Contohnya adalah apa yang dilakukan oleh hewan mamalia yang baru saja dilahirkan oleh induknya. Dia akan segera mendekat untuk menyusu kepada induknya. Inilah ilham yang Allah Ta’ala tanamkan kepada hewan.

  1. Panca indera

Panca indera dimiliki oleh hewan dan manusia. Bahkan pada awal kehidupan, panca indera hewan lebih berfungsi daripada manusia.

  1. Akal

Dengan akal inilah manusia mengelola informasi yang diterima oleh panca inderanya. Dengan akal manusia menelurkan konsep-konsep dan pemikiran yang berpengaruh ke tingkah laku dan peradabannya sebagai manusia. Maka dengan akal inilah peradaban manusia berkembang dan tidak statis sebagaimana hewan.

  1. Hidayah agama

Akal manusia memiliki keterbatasan. Terlebih lagi, akal sering dikaburkan dengan keinginan hawa nafsu. Hal ini membuat manusia rentan melakukan kesalahan dalam tingkah lakunya. Oleh karena itu, manusia membutuhkan panduan baku yang bersih dari polusi hawa nafsu. Ialah hidayah/ilmu agama. Ilmu agama berasal dari Allah Ta’ala dan terbebas dari hawa nafsu, subhanallah. Ilmu agama sudah pasti kebenarannya, dan seharusnya digunakan oleh makhluk untuk mengatur tingkah lakunya.

  1. Hidayah taufik

Banyak orang mendapatkan nasihat dan arahan agama. Namun pada kenyataannya, seringkali manusia berpaling dari ilmu yang telah datang kepadanya tersebut. Hal ini terjadi karena tidak semua manusia mendapatkan hidayah taufik dari Allah Ta’ala. Taufik adalah kecocokan hati seseorang untuk tunduk dan menerima nasihat/ilmu agama yang datang kepadanya. Inilah hidayah yang sering kita minta dengan lafadz ihdinash shirathal mustaqim.

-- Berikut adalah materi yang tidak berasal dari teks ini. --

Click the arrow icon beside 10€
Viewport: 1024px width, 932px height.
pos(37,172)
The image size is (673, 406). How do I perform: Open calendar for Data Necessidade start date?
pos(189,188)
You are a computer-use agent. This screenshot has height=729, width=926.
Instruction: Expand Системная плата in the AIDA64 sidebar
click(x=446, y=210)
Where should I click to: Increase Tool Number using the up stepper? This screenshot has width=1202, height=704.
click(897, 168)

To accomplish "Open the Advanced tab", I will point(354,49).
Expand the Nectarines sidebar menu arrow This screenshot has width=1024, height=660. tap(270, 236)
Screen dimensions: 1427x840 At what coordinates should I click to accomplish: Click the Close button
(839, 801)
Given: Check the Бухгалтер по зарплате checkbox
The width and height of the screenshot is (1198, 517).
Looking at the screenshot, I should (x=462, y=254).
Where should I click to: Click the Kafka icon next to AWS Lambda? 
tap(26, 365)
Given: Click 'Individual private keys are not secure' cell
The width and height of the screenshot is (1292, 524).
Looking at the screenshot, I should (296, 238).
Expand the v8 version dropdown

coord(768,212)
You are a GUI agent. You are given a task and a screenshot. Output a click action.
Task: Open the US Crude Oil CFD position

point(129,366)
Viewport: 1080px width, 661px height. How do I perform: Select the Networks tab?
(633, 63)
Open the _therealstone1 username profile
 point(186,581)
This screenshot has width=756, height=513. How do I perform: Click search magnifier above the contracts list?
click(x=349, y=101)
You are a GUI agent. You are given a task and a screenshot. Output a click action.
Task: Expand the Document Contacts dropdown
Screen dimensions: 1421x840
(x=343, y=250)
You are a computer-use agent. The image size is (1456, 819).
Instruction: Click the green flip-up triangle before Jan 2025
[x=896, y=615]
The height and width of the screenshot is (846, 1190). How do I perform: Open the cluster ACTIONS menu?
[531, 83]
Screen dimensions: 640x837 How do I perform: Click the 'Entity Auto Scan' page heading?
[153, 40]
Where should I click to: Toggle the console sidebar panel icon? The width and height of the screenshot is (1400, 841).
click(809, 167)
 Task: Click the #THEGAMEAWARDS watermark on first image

Inilah perbedaan besar antara paradigma ilmu sekuler dengan paradigma ilmu peradaban Islam. Paradigma sekuler mengingkari keberadaan “ilmu Tuhan”. Mereka menganut empirisme untuk mengakui ilmu. Empirisme adalah suatu prinsip bahwa semua pengetahuan didapatkan dengan pengalaman. Apa yang tidak dialami atau tidak bisa dijelaskan dengan akal mereka, tidak diakui sebagai ilmu. Pada akhirnya dibuanglah segala konsep agama dari bahasan ilmu pengetahuan dalam paradigma sekuler.

Hal ini jelas bertentangan dengan pandangan ilmu dalam tradisi Islam. Sebagaimana yang telah dijelaskan di atas, hasil olahan akal manusia hanyalah tingkat ketiga dari lima tingkatan ilmu. Adapun ilmu Allah Ta’ala yang sampai kepada manusia sampai pada tingkat keempat dan kelima. Maka ketika seseorang membatasi ilmu dengan empirisme, maka sebenarnya dia membatasi ilmunya hanya sampai pada tingkat ketiga, yaitu tingkat akal.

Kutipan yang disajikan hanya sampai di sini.